Every entry must appear in the answer exactly as it does here.

-- SUPPLIED INFORMATION follows --

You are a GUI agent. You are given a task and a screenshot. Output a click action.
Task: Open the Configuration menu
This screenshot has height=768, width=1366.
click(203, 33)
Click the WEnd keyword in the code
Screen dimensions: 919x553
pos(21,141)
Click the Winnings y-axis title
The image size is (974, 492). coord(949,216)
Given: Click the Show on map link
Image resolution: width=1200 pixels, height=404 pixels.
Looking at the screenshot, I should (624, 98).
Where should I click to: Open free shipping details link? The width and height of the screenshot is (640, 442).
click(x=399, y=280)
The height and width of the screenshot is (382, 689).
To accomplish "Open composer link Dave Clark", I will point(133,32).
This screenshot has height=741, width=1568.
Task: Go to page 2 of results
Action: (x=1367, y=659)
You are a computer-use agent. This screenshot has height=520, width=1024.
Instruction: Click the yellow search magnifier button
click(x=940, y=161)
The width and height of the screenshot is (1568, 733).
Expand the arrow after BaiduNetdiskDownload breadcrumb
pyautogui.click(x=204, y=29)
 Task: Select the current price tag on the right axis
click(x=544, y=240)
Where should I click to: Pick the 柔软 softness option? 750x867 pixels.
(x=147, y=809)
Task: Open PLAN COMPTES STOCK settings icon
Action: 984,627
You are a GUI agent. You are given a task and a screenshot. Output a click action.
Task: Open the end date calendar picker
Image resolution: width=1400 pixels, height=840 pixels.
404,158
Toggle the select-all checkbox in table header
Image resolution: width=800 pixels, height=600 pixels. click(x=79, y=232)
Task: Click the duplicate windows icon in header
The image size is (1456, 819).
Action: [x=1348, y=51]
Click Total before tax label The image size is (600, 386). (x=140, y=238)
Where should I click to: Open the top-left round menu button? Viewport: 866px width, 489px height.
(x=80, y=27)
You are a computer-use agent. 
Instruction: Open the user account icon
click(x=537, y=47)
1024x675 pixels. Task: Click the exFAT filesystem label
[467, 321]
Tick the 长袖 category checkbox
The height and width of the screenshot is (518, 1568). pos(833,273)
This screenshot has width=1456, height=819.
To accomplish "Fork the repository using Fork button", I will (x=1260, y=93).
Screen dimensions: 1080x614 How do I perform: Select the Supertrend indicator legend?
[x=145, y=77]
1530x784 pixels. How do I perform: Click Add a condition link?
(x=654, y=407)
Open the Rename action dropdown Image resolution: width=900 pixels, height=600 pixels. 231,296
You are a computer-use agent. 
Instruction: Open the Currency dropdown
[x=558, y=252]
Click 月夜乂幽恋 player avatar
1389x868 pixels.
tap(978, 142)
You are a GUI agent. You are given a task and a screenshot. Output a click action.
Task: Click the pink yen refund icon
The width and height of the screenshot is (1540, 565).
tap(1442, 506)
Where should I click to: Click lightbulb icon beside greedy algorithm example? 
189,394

-- SUPPLIED INFORMATION concluded --

#### [ANSWER TO THE PROBLEM]
You are a GUI agent. You are given a task and a screenshot. Output a click action.
Task: Open the Configuration menu
This screenshot has height=768, width=1366.
click(203, 33)
Click the WEnd keyword in the code
Screen dimensions: 919x553
pos(21,141)
Click the Winnings y-axis title
The image size is (974, 492). coord(949,216)
Given: Click the Show on map link
Image resolution: width=1200 pixels, height=404 pixels.
Looking at the screenshot, I should (624, 98).
Where should I click to: Open free shipping details link? The width and height of the screenshot is (640, 442).
click(x=399, y=280)
The height and width of the screenshot is (382, 689).
To accomplish "Open composer link Dave Clark", I will point(133,32).
This screenshot has height=741, width=1568.
Task: Go to page 2 of results
Action: (x=1367, y=659)
You are a computer-use agent. This screenshot has height=520, width=1024.
Instruction: Click the yellow search magnifier button
click(x=940, y=161)
The width and height of the screenshot is (1568, 733).
Expand the arrow after BaiduNetdiskDownload breadcrumb
pyautogui.click(x=204, y=29)
 Task: Select the current price tag on the right axis
click(x=544, y=240)
Where should I click to: Pick the 柔软 softness option? 750x867 pixels.
(x=147, y=809)
Task: Open PLAN COMPTES STOCK settings icon
Action: 984,627
You are a GUI agent. You are given a task and a screenshot. Output a click action.
Task: Open the end date calendar picker
Image resolution: width=1400 pixels, height=840 pixels.
404,158
Toggle the select-all checkbox in table header
Image resolution: width=800 pixels, height=600 pixels. click(x=79, y=232)
Task: Click the duplicate windows icon in header
The image size is (1456, 819).
Action: [x=1348, y=51]
Click Total before tax label The image size is (600, 386). (x=140, y=238)
Where should I click to: Open the top-left round menu button? Viewport: 866px width, 489px height.
(x=80, y=27)
You are a computer-use agent. 
Instruction: Open the user account icon
click(x=537, y=47)
1024x675 pixels. Task: Click the exFAT filesystem label
[467, 321]
Tick the 长袖 category checkbox
The height and width of the screenshot is (518, 1568). pos(833,273)
This screenshot has width=1456, height=819.
To accomplish "Fork the repository using Fork button", I will (x=1260, y=93).
Screen dimensions: 1080x614 How do I perform: Select the Supertrend indicator legend?
[x=145, y=77]
1530x784 pixels. How do I perform: Click Add a condition link?
(x=654, y=407)
Open the Rename action dropdown Image resolution: width=900 pixels, height=600 pixels. 231,296
You are a computer-use agent. 
Instruction: Open the Currency dropdown
[x=558, y=252]
Click 月夜乂幽恋 player avatar
1389x868 pixels.
tap(978, 142)
You are a GUI agent. You are given a task and a screenshot. Output a click action.
Task: Click the pink yen refund icon
The width and height of the screenshot is (1540, 565).
tap(1442, 506)
Where should I click to: Click lightbulb icon beside greedy algorithm example? 
189,394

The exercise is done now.